Il Giudizio resta L’Angelo del Giudizio. E la cosa funziona, dato che tutta l'opera è incentrata, come arcinoto, sul manifestarsi della Provvidenza come giustizia divina.
Il Mondo correttamente pone Gli Sposi, il coronamento dell'opera con la trasmutazione dei Promessi in Sposi. Volendo, l'incisione del Gonin recupera anche la figura di Don Abbondio, che nella mia versione rectificata avrei omesso.
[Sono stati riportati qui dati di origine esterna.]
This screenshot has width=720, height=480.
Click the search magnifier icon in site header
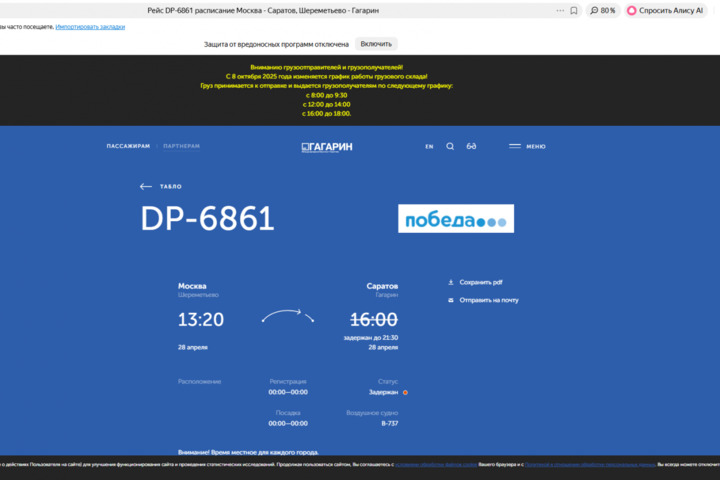[450, 146]
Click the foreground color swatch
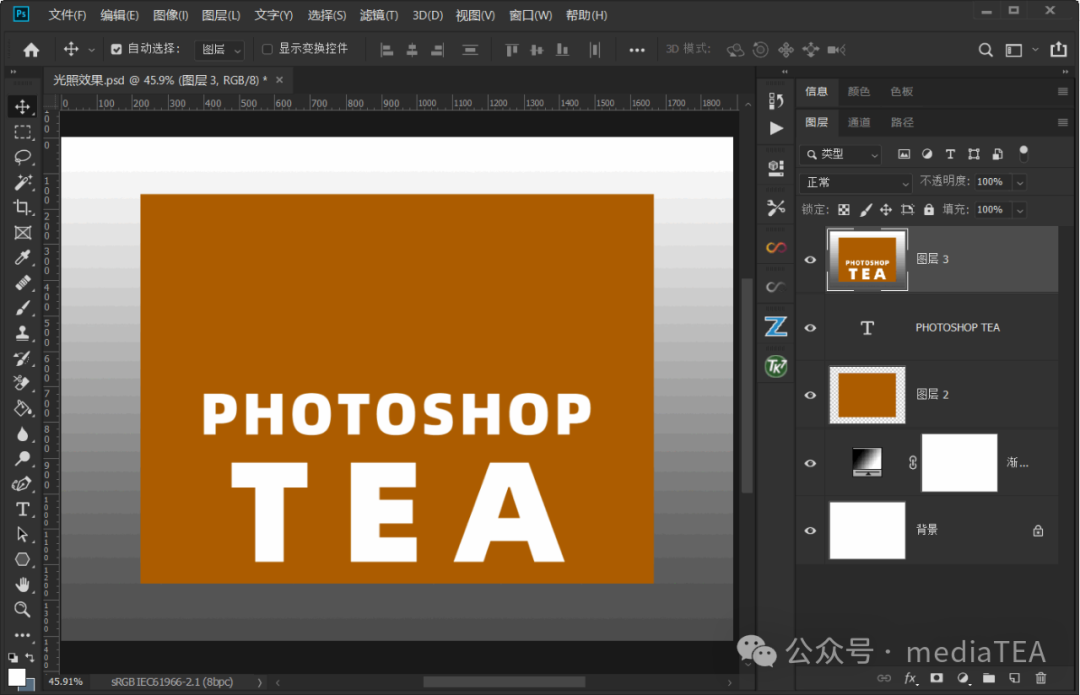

Il Mondo, naturalmente, appare come carta con figura singola, ma nelle letture iniziatiche si sottolinea spesso la natura androgina che essa manifesta, come segno dell'avvenuta concordia discors alchemica. E quindi è perfetto come coronamento dell'opera.
Insomma: come ho già detto, il rischio di sovrainterpretare in questi casi è sempre in agguato, e non si prenda queste righe in modo troppo letterale, ma come un gioco sulla scia del "Pendolo di Foucault" che costituisce per me la bussola dei miei divertissment. Forse c'è davvero un manoscritto a cui il Manzoni si è ispirato per i Promessi: e quel manoscritto forse sono Le Nozze Alchemiche di Christian Rosenkreutz.
Oppure non è così, e il Manzoni che ci hanno insegnato alle elementari, alle medie, alle superiori e all'università è quello vero. In ogni caso, mi pareva una variazione da proporre che potesse essere curiosa per i nostri venticinque lettori di Nerdcore. Ma se in vece fossimo riusciti ad annoiarvi, credete che non s’è fatto apposta.